Singapore/Beijing – On April 11, as part of U.S. Ambassador Gary Locke’s Roundtable on Intellectual Property Rights (IPR) Protection, the Motion Picture Association (MPA) together with major Chinese online video sites Youku, Sohu, iQiyi, and LeTV unveiled a “Thank You” video featuring nearly 100 of China’s leading actors and filmmakers.

Heeding a call from the MPA, China’s film community turned out in droves to deliver personal messages of thanks to the sites’ hundreds of millions of users and a call for support of legitimate online screen content – with the full backing of China’s burgeoning online video industry.

The launch was attended by dignitaries including Ambassador Locke, European Union (EU) Ambassador to China, Markus Ederer, South Korean Ambassador, Lee Kyu-Hyung, and United States Patent & Trademark Office (USPTO) Deputy Director, Teresa Rea.
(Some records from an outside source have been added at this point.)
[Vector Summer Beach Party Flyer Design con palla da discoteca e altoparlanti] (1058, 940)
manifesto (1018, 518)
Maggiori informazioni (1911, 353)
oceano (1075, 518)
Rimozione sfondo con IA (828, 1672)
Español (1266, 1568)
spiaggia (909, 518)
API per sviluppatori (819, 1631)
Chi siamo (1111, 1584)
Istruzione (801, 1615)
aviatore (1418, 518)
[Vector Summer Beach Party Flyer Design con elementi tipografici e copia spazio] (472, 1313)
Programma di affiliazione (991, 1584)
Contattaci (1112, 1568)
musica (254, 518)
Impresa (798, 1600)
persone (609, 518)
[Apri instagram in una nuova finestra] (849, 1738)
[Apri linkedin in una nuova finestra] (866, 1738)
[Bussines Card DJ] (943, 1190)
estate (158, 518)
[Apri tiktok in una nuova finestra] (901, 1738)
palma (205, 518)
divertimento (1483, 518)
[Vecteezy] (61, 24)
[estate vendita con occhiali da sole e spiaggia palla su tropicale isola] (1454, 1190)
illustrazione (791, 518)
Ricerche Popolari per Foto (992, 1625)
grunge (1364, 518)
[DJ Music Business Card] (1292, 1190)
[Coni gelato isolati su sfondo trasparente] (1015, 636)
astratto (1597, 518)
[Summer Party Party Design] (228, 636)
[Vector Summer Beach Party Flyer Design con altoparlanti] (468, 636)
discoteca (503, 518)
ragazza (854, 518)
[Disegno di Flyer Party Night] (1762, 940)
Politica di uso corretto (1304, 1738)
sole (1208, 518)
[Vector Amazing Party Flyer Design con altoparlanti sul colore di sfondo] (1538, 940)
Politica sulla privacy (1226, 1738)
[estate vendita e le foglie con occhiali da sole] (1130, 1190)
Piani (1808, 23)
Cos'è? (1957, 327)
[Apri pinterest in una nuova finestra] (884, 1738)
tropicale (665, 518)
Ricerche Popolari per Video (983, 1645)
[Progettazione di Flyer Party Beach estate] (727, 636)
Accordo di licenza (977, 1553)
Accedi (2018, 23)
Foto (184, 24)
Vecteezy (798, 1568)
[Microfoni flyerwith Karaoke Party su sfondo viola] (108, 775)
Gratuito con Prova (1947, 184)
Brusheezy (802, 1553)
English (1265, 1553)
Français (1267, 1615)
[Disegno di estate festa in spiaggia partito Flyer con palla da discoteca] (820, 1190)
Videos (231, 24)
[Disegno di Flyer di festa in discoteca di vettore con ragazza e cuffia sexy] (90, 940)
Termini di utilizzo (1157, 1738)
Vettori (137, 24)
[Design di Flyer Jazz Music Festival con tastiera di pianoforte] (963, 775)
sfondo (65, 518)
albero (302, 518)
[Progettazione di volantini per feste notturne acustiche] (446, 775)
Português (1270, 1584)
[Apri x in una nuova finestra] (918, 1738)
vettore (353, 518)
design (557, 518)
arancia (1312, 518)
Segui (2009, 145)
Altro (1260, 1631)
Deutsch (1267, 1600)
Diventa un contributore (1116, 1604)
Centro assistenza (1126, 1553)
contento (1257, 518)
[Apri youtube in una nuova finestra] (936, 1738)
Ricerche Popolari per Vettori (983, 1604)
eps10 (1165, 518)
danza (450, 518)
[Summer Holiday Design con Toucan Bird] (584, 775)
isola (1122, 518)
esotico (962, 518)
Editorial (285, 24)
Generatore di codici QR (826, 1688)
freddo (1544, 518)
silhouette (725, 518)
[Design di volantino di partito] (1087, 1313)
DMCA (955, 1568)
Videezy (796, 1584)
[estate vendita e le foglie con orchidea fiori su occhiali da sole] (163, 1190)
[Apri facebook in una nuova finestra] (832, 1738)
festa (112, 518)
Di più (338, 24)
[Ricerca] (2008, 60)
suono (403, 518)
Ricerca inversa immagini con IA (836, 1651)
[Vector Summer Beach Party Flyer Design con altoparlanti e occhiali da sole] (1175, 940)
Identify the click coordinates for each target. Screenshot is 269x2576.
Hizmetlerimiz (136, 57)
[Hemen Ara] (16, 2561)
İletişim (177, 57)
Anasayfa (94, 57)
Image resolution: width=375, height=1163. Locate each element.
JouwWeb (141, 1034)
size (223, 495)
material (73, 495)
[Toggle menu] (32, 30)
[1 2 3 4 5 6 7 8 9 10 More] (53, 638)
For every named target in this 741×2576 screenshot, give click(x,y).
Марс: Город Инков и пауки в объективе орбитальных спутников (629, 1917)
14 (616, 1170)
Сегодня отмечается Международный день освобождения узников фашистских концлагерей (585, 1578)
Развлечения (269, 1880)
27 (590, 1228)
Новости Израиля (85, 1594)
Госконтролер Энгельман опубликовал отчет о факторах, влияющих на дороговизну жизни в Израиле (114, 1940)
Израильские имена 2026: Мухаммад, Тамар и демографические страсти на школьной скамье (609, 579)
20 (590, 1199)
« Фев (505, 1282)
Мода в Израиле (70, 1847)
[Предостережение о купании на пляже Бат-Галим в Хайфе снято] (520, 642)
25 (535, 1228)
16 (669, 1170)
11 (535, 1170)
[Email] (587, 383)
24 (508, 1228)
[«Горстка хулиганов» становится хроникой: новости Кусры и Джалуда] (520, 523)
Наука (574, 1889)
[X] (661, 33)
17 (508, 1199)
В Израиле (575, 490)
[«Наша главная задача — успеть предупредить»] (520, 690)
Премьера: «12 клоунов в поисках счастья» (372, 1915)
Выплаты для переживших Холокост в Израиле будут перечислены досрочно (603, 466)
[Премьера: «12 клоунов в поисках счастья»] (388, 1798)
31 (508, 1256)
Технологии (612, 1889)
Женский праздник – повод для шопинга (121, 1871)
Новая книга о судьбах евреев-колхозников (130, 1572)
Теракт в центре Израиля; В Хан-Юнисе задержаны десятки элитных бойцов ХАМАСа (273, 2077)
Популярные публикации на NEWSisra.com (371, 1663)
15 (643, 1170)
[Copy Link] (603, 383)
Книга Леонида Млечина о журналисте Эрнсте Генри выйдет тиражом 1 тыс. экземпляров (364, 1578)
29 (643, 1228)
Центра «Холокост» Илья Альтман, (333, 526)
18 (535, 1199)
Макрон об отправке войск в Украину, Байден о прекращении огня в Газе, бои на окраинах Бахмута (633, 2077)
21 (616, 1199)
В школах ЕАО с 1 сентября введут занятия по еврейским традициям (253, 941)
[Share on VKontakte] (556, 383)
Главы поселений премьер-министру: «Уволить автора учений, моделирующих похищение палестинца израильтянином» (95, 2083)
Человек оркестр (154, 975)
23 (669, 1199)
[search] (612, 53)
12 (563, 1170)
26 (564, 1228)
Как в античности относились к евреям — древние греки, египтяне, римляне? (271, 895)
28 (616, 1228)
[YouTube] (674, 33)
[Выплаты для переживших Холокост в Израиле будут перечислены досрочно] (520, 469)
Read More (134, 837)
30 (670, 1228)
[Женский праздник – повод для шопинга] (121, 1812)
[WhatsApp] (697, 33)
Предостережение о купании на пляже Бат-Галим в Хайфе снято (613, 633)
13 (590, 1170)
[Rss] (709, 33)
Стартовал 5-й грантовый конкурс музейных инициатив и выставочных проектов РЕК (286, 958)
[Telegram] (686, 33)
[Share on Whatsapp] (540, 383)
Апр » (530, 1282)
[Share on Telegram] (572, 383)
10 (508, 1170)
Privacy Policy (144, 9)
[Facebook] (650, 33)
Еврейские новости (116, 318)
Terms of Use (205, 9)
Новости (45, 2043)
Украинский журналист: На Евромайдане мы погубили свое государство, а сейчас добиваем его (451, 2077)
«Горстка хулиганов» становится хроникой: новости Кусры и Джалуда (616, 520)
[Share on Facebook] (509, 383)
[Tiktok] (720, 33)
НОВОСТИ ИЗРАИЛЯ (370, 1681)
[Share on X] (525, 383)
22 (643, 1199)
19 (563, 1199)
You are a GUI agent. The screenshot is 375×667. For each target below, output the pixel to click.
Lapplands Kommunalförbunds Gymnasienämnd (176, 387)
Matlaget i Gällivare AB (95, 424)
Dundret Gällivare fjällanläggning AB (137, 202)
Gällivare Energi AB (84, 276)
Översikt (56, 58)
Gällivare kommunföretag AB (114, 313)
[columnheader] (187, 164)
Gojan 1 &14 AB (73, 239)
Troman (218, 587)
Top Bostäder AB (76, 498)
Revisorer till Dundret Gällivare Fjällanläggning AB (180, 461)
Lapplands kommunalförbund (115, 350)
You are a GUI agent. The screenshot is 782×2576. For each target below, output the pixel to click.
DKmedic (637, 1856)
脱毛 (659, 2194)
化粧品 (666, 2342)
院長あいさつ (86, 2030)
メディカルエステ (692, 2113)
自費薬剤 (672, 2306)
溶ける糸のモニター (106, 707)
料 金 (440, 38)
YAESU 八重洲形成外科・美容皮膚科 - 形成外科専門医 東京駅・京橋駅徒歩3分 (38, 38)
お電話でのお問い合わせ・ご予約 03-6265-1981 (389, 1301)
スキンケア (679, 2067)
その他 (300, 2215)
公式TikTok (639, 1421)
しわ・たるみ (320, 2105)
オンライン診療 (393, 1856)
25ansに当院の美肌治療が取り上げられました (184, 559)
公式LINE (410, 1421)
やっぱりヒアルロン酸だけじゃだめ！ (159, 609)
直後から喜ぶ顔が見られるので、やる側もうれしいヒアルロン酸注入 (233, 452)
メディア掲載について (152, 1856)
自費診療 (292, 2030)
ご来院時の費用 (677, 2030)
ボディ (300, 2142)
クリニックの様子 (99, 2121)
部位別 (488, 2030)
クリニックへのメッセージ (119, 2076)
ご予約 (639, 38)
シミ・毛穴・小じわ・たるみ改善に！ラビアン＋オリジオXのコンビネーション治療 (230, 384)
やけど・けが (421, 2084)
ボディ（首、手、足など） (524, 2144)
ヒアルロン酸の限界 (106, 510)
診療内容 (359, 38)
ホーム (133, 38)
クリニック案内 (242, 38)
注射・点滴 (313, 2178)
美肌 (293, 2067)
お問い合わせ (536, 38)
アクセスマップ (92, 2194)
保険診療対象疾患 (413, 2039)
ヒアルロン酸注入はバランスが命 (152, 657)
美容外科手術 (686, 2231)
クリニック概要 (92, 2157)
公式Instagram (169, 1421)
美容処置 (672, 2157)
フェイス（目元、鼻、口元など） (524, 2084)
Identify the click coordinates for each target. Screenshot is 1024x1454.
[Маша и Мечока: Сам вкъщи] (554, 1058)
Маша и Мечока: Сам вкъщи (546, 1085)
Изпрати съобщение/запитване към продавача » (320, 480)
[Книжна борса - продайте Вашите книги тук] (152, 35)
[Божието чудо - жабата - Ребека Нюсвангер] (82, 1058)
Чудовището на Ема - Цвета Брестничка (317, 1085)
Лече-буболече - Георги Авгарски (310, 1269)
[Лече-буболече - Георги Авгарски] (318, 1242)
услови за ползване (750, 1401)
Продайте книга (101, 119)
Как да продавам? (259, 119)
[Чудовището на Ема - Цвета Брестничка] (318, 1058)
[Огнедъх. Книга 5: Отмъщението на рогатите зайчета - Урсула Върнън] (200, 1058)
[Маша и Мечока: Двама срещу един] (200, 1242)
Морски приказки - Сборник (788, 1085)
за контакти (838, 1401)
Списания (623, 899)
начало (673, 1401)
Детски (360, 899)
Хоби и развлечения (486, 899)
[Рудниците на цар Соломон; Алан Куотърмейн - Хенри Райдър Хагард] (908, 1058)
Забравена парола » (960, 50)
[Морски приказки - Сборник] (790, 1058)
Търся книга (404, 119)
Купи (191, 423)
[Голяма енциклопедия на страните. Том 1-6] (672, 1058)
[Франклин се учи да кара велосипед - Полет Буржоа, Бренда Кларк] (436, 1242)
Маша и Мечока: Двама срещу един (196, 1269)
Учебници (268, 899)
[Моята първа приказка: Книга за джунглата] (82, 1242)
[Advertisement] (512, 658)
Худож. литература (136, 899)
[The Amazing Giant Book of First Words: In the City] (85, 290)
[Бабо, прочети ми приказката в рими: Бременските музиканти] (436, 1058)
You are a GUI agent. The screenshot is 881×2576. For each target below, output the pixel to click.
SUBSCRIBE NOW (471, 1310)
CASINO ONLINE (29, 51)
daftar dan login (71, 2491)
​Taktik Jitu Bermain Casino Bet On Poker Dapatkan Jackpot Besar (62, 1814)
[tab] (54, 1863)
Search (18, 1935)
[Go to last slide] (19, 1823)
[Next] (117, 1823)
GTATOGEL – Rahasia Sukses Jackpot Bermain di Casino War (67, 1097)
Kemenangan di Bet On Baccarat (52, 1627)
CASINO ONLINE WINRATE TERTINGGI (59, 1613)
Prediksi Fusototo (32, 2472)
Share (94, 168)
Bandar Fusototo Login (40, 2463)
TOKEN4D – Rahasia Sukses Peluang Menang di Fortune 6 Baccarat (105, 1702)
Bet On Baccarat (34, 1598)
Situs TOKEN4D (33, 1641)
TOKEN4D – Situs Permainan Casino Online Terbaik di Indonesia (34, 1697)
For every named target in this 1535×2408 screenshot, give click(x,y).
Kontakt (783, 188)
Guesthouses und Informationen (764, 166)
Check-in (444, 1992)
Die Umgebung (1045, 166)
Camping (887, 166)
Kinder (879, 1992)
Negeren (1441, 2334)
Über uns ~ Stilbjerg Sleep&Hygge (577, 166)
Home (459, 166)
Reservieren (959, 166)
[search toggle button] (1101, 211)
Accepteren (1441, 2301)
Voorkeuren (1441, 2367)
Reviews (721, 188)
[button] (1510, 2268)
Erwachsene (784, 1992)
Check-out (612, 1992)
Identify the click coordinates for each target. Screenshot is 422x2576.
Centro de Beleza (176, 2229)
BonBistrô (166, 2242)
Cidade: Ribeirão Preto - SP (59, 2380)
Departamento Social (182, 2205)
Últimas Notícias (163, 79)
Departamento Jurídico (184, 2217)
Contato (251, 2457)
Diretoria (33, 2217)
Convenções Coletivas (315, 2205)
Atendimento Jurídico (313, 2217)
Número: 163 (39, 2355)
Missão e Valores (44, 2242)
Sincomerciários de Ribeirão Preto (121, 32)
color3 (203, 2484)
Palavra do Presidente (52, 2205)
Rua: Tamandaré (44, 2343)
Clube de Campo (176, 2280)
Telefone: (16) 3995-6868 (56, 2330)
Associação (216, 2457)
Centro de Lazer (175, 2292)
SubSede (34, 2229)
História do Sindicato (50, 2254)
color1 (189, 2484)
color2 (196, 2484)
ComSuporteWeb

They were joined by Chinese government officials, industry executives and celebrities.

“Congratulations to everyone involved in this initiative. After many years of outreach to promote the protection of content online, we are now witnessing an increasingly promising online video business environment in China,” said Mike Ellis, President and Managing Director of MPA Asia Pacific. “Promoting and protecting the creative community in China is also about building businesses and supporting opportunities for growth so that creators can focus on developing ideas and products that meet consumer demand. It is indeed extremely encouraging to see the Chinese film community directly engaging fellow citizens in the online community to do the right thing.”

“The fight against online video piracy has come a long way. We are thankful to MPA for playing a constructive role in bringing the content industry and new media companies together,” said Charles Zhang, Chairman and founder of “Copyright protection offers a win-win for all. But ultimately, consumers benefit the most from a piracy-free environment that enables online video distributors like Sohu to provide the best quality content and service to meet their needs.”

This year the MPA joined industry advocacy group United States Information Technology Organization (USITO) to organize the IPR Roundtable. The event drew more than 200 government officials and industry representatives to raise awareness and support for IPR in the digital age. In his opening remarks, Ambassador Locke urged the government and industry to join forces to create an IPR environment that allows businesses to thrive.

“It is essential we protect the intellectual property of the film industry (and all industries’ intellectual property rights) because without protection for the underlying intellectual property, the best artistic and other achievements that society produces would never come to realization. Failure to protect these industries’ intellectual property will have serious negative consequences for the U.S. economy and other economies, such as China’s, that are working to enhance their cultural production. That is why I chose to focus this year’s IPR Roundtable on “online issues and new challenges” because this not simply an American issue – protecting intellectual property is a shared concern for all those economies which wish to benefit from the strength of their intellectual resources, which are increasingly dependent on the Internet or online media for communication and transmission,” said Ambassador Locke.

The IPR Roundtable was an initiative first organized in 2002 by the U.S. Embassy in China as a platform for dialogue between the Chinese government and international rights owners to address rampant IP infringement in China.

Now in its 10th year, the roundtable has since evolved to emphasize raising public awareness of legitimate business models and garnering government support for IP development in China. This year’s event will include keynote speeches from Ambassador Gary Locke, Vice Minister of Commerce Chong Quan, Commissioner Tian Lipu of the State Intellectual Property Office (SIPO), Vice Minister Yan Xiaohong of the National Copyright Administration of China (NCAC), and U.S. Patent Trademark Office Deputy Director Teresa Rea, along with industry representatives including Charles Zhang, Chairman and founder of

The growing popularity of the Internet – globally and within China – presents some of the entertainment industry’s biggest opportunities and challenges. At 513 million, there are more Internet users in China than the entire population of the United States, according to official data released by the China Internet Network Information Center (CINIC) in late 2011. These users represent 38.3% of China’s entire population of 1.3 billion. An Internet penetration rate on par with the United States (about 75%) would see the number of China Internet users soar to just below a billion users.